Set of tasks
- 1) Copy the part of the blog post from "Sunday, July 6, 2014" to "lonely, suffering mess." word for word.
- 2) Answer these questions from the blog post:
(a) What date heads the post?
(b) How long ago did the writer feel the pain the friend is now going through?
(c) Who did the writer wish was there while sobbing every day?
- 3) Continue the blog post after its last sentence.

Selected extract
Content starts
Sunday, July 6, 2014

Another Day

Most days I wish I knew what to say. I know that my syllables aren't enough to wash away all the pain, and struggle that they endure. But I wish they could.

Right now my dearest friend is enduring a pain that I felt nearly a year ago. When you move to a new place, thousands of miles away from anything and anyone you ever knew, it is incredibly traumatic. I was completely alone enduring this (and even had a kindly landlady to throw mites into that mix). It was total hell. Thinking I made the world's hugest mistake, who did I think I was?, why did I think I could make it, I am such a worthless mistake. That is all that ran through my head for weeks. I would sob every single day wishing my mom was there, wishing I had someone, or something. But I was just a lonely, suffering mess.

He is feeling these exact same things. Only he's upset with me for being so distant, and not being more gentle the moment he arrived. Which is fair. I was super grumpy when he arrived, and distant before he came because I was a bit anxious about it and I didn't want to share that anxiety.
Content ends
Material shown
Content starts
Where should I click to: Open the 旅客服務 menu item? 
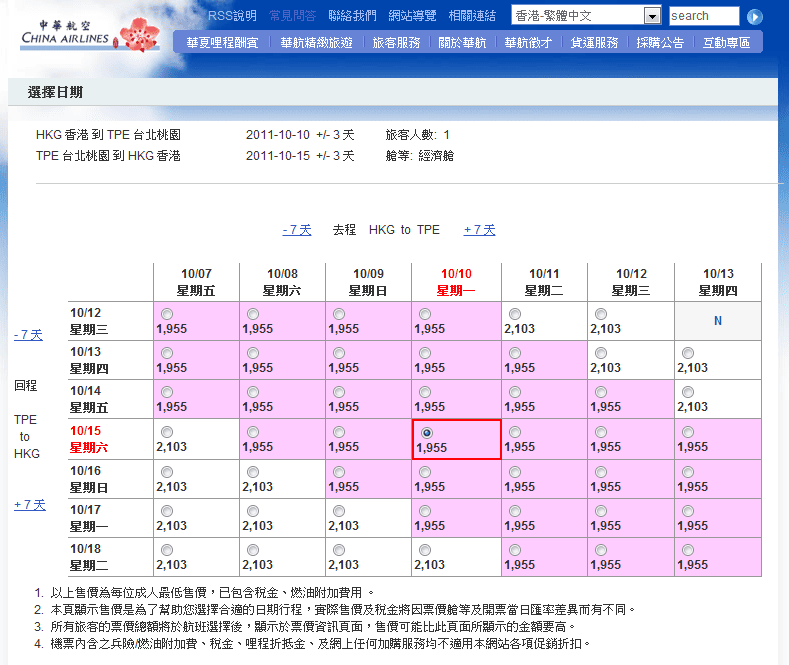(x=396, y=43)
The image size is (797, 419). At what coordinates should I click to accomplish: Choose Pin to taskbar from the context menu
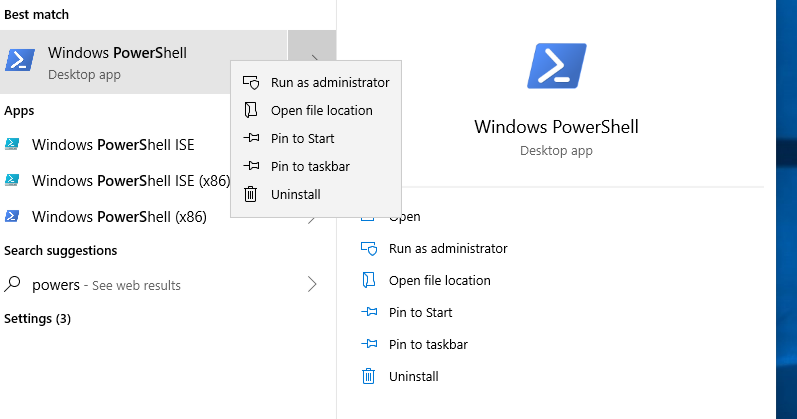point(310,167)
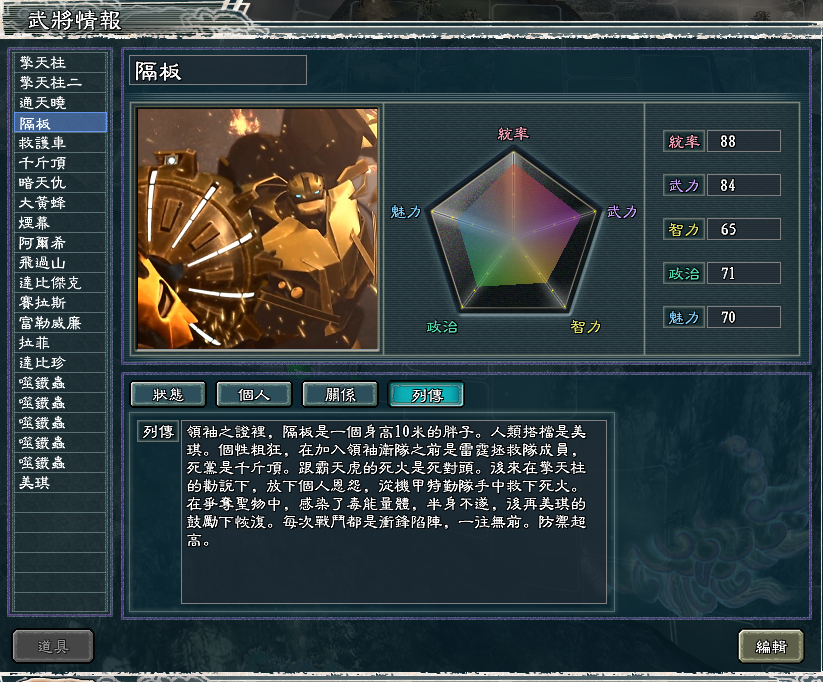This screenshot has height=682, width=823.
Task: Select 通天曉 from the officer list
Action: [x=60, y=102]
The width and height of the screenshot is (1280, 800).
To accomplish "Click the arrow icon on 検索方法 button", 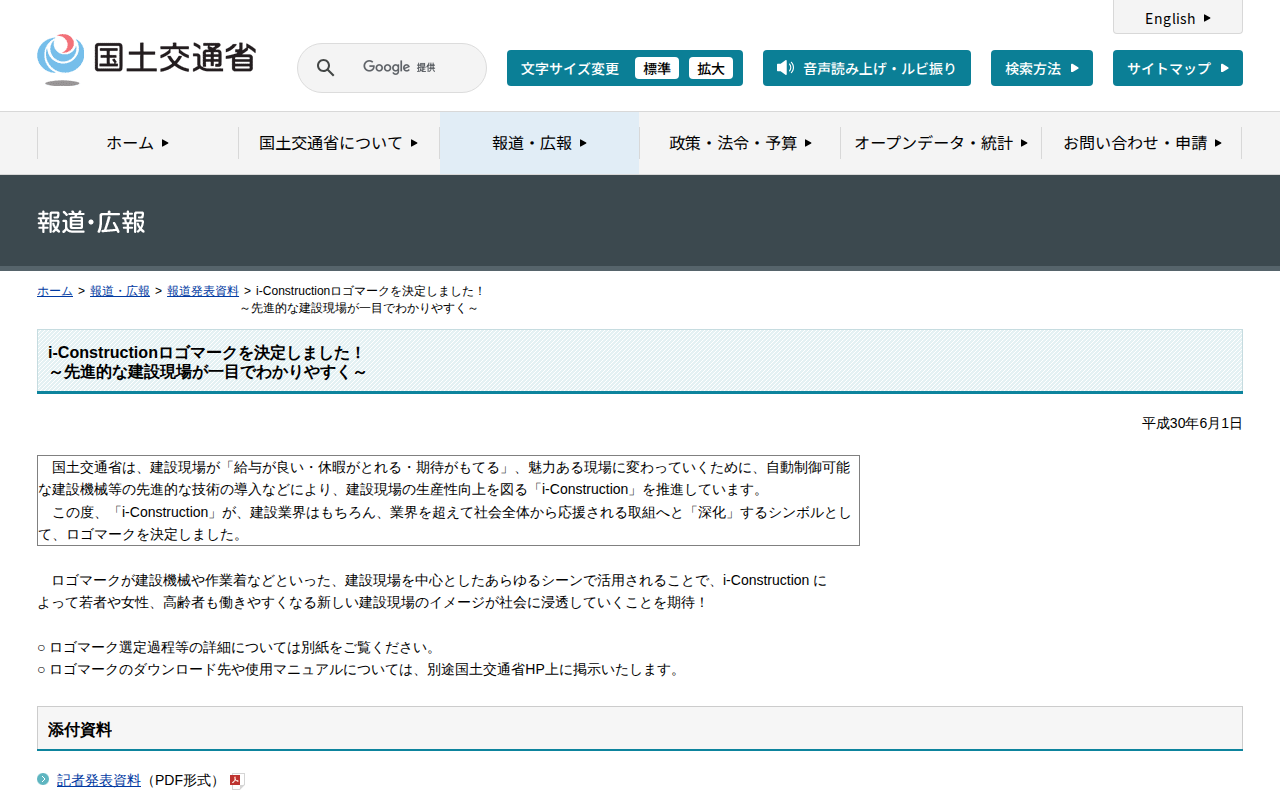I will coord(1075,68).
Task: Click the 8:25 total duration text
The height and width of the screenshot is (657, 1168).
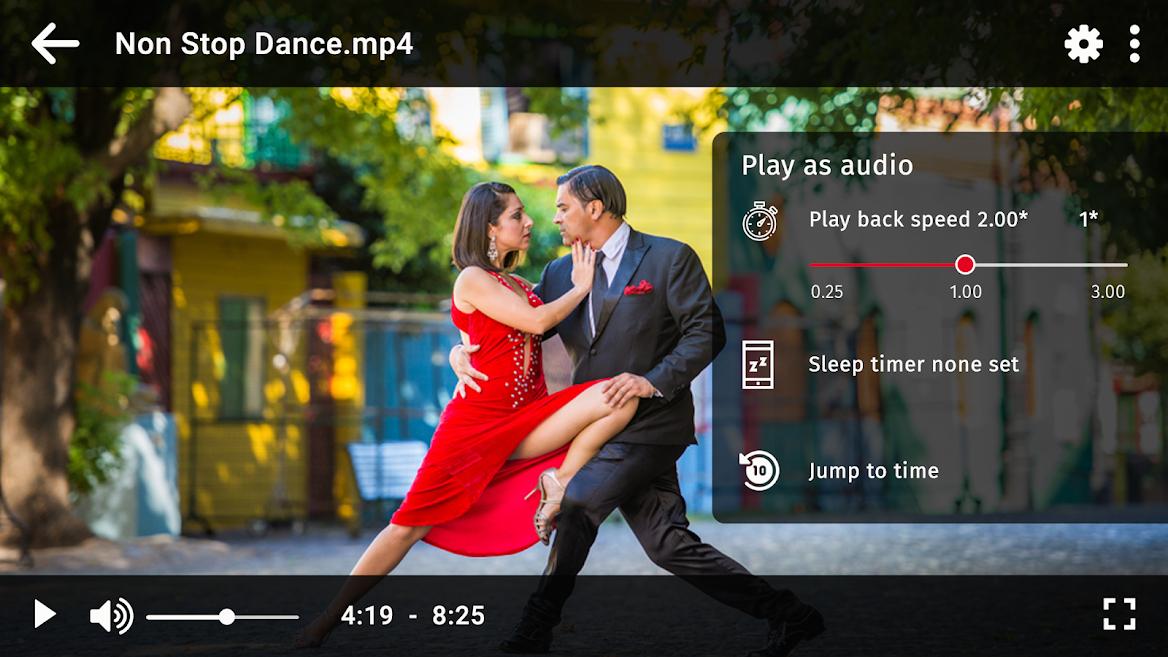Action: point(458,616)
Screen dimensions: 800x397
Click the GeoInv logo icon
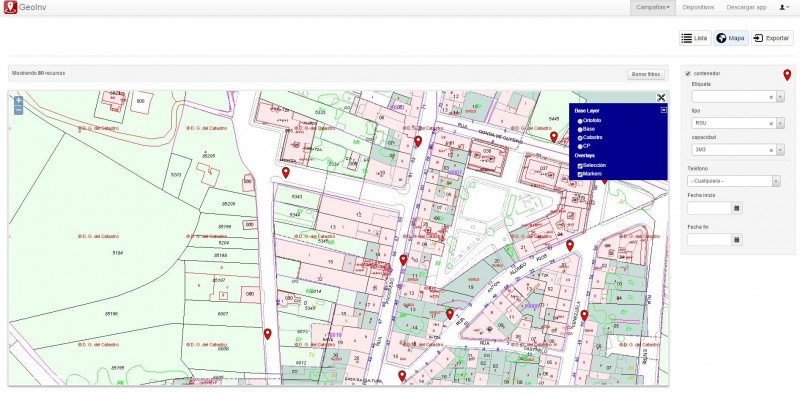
Content ends
Task results
- 1)
Sunday, July 6, 2014

Another Day

Most days I wish I knew what to say. I know that my syllables aren't enough to wash away all the pain, and struggle that they endure. But I wish they could.

Right now my dearest friend is enduring a pain that I felt nearly a year ago. When you move to a new place, thousands of miles away from anything and anyone you ever knew, it is incredibly traumatic. I was completely alone enduring this (and even had a kindly landlady to throw mites into that mix). It was total hell. Thinking I made the world's hugest mistake, who did I think I was?, why did I think I could make it, I am such a worthless mistake. That is all that ran through my head for weeks. I would sob every single day wishing my mom was there, wishing I had someone, or something. But I was just a lonely, suffering mess.

- 2)
(a) Sunday, July 6, 2014
(b) Nearly a year ago
(c) The writer's mom

- 3)
He keeps just writhing in pain because he feels completely alone, with no place to go (he does have an apartment, though), he feels like this was all a mistake and that he won't be able to make it here, or fit in. I wish he knew how identical his feelings are to what I felt a year ago. I wish he could trust me that it will all go away; it just takes time. Yes, it's painful and will be for another month or so, but it will go away. Everything will be just fine. I'm here and I'm capable, and not going to leave.

When I rolled up I met someone I had never met in my life trying to help me navigate Portland. I had a broken car, little money, then shortly thereafter I was infested by mites, and this person I had just met was completely incapable of helping me. I was even more alone, and drenched in neuro-toxic chemicals trying to survive my first semester of law school at a new school.

If only he knew. If only he would trust me. Instead, he's sweating out nightmares in my bed and sobbing, just without the tears.